Nagovskaya’s handling of paint is highly organised and deliberate: each mark appears pressed, dragged and compacted, generating a surface that resists optical ease and instead demands prolonged attention. Through experience, it becomes clear that deeper inspection of her maze-like compositions reveals an ever-evolving internal image, one that struggles to rationalise the subtle inconsistencies between left and right and repeatedly returns to reassess them. The painting oscillates between abstraction and imagery derived from real objects; Nagovskaya’s skill lies in her ability to render the real as unreal. While the symmetry of Silent Glow suggests a contained interiority and self-reflection, the material density of the surface unsettles any sense of closure, compelling the viewer to delve ever deeper into the work. Like fire, it captivates through sustained looking, its evolving intensity holding attention without exhaustion.
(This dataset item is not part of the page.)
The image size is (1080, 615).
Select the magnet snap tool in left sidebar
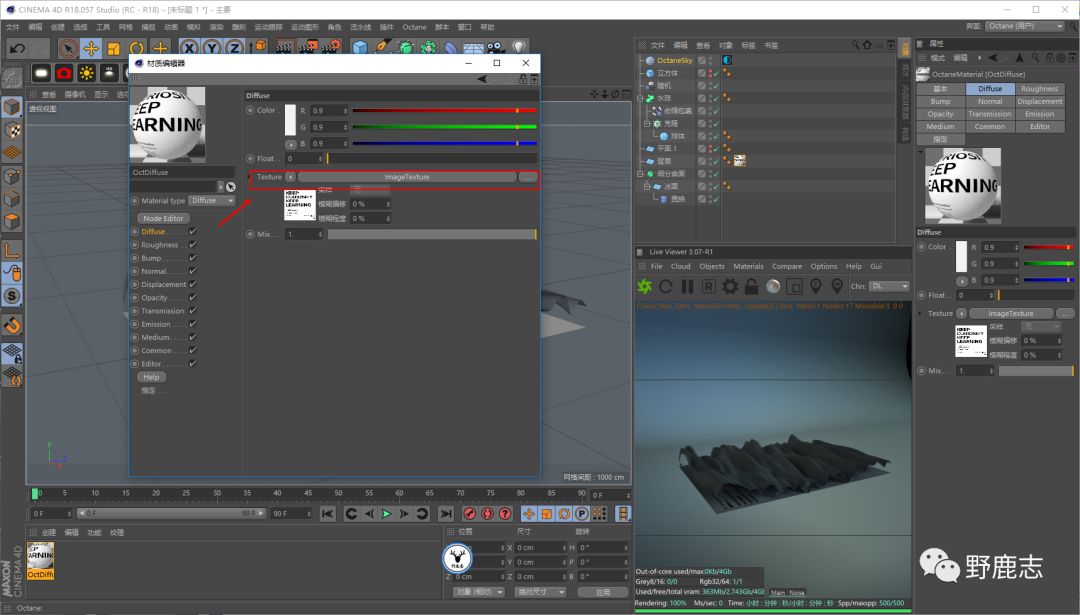click(12, 325)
below is a gallery of works from Angélique realised since beginning her MA at the RCA
Exhibition Words from the Gallery’s website:
Twilight Contemporary is excited to announce Fire, a group show including Ellie Walker, Bethany Holmes, Mengmeng Zhang, Rosalind Howdle, Angélique Nagovskaya and Joy Yamusangie.
From the very first spark, fire has held humanity in enduring fascination. As the point of origin for human civilisation, fire illuminated the earliest acts of cooking, metallurgy, and ritual. We all hold an image of that distant, mythic night where people gathered around the flame, and primitive language gradually took shape between the interweaving of light and heat.
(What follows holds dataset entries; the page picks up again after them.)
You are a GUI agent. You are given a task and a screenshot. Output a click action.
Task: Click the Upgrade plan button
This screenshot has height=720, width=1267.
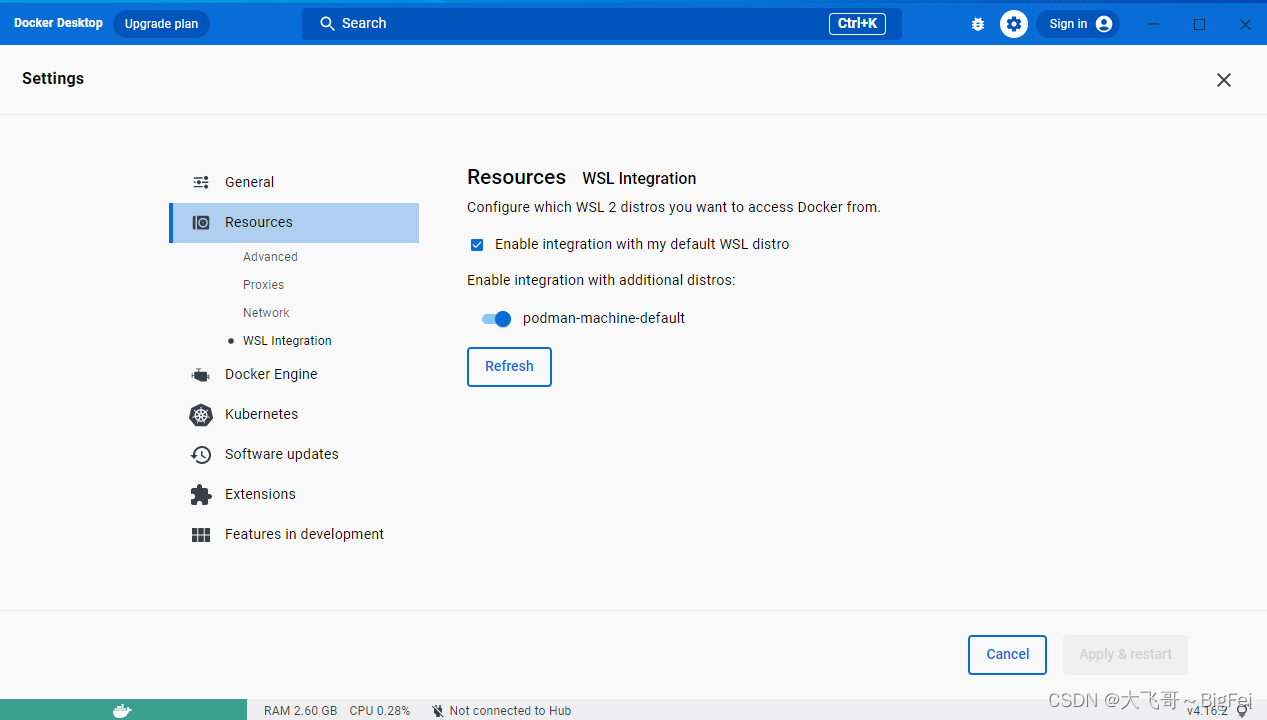(161, 23)
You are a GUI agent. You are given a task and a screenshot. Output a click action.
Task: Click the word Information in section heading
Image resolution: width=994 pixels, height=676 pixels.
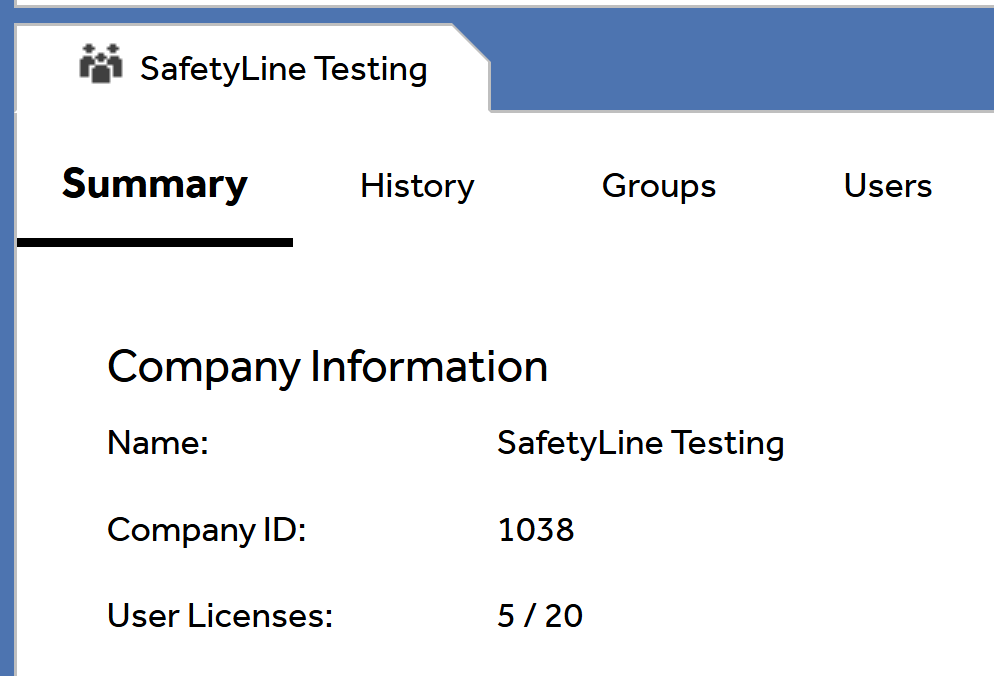pyautogui.click(x=429, y=367)
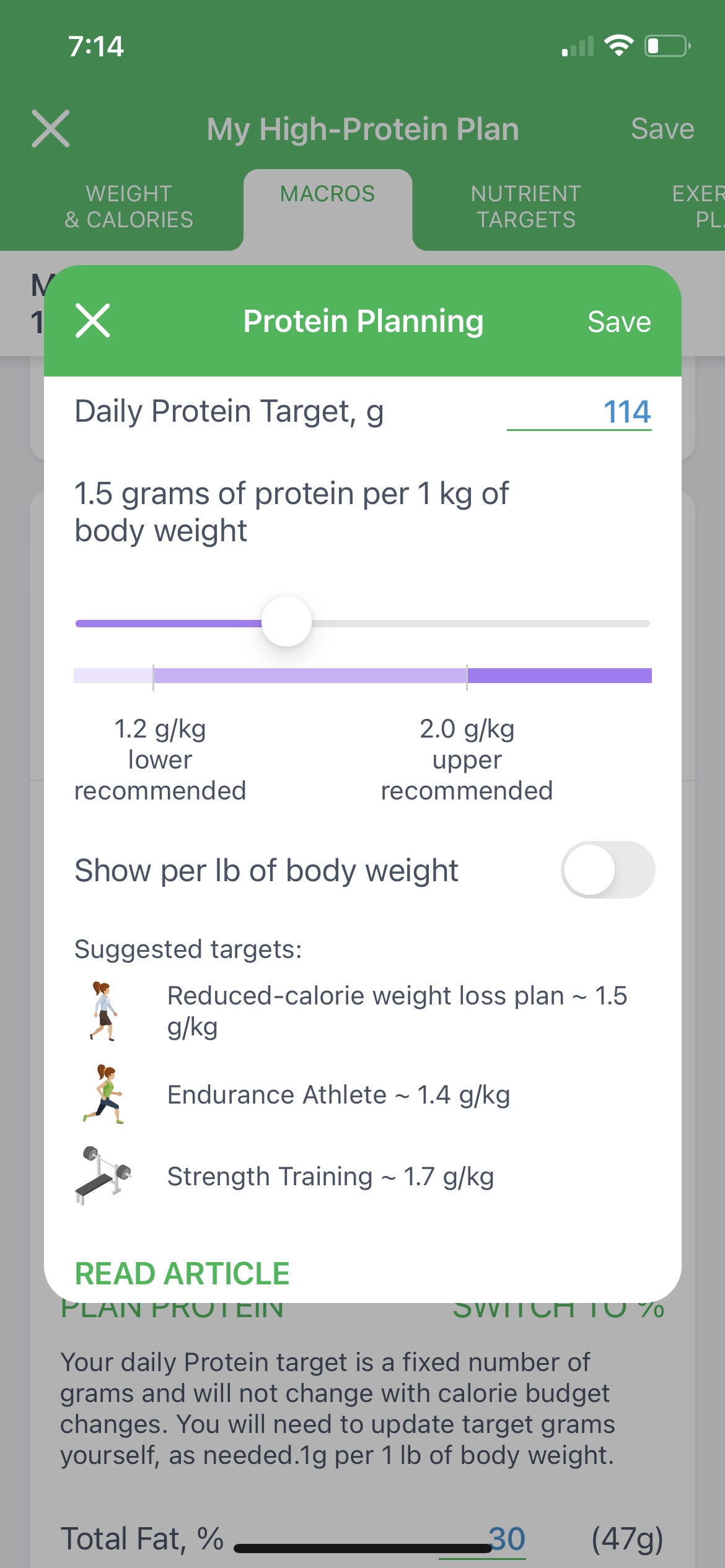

Heraclitus regarded fire as the primordial element through which all things come into being and pass away. Yet for him, fire was not merely physical combustion, but a philosophical figure for becoming - a continuous process of consumption, transformation, and change. The nature of fire resonates with his fundamental proposition, panta rhei (“all things flow”): existence is not a fixed entity, but an unfolding process, to be understood through movement rather than stasis. This notion finds echoes in Eastern thought as well. Daoism emphasises the fluidity and duality of all things, where mutual generation and restraint (xiang sheng xiang ke) form the underlying principle of the world’s operation.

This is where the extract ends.